Our team understands part of innovation is knowing when to set an idea aside. So we did. On to the next!

Three people pose with a skeleton seated at a workstation, dressed in a green hoodie and yellow flower lei.
A surprising coworker sits for a photo during a digital scavenger hunt with teammates Vanessa Costa-Massimo, Cullen Jennings, and Emily Heron.

When I joined my team, I had major imposter syndrome. (Let’s be real; it lingers.) But our leadership helps silence that inner naysayer.

A few weeks before Elizabeth headed out for a much-deserved sabbatical, she spoke on innovation leadership at Dev Innovation Summit 2022. Something she shared stuck with me: She and Cullen were intentional in their hires, passing on good talent because they wanted a “no-ego team.”

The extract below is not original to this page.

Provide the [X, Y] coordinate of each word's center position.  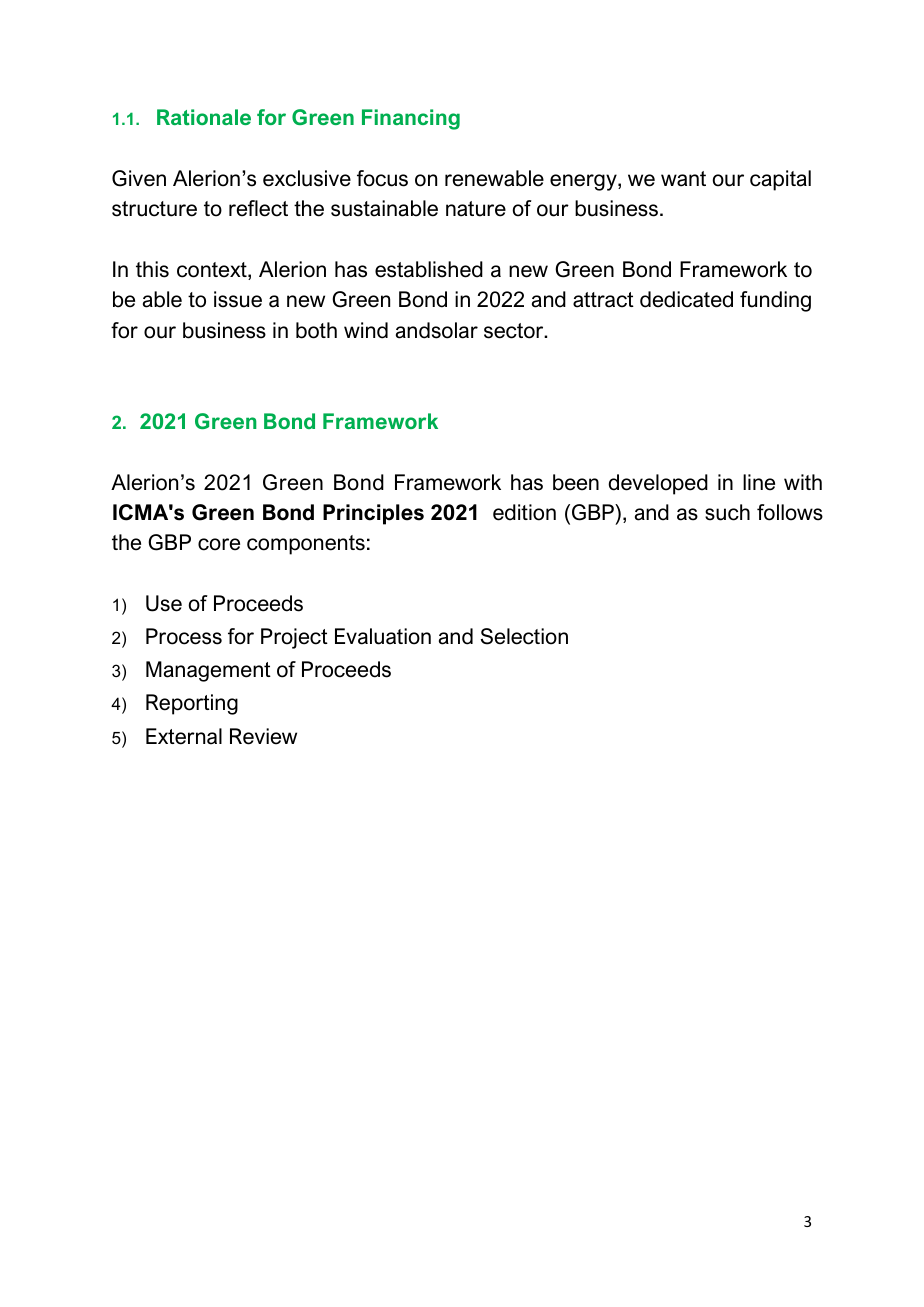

“There is no ‘experts versus support' distinction,” she added. “Everyone has a seat at the table. We all share a common goal to build the impossible.”

At our Chicago offsite, Cullen declared that everyone on the team should make it a goal to become an author on a patent.

“Well, he doesn’t mean me,” I thought. Surely he was only talking to the engineers on staff.

“And if you think I don’t mean you,” he added, “I do.”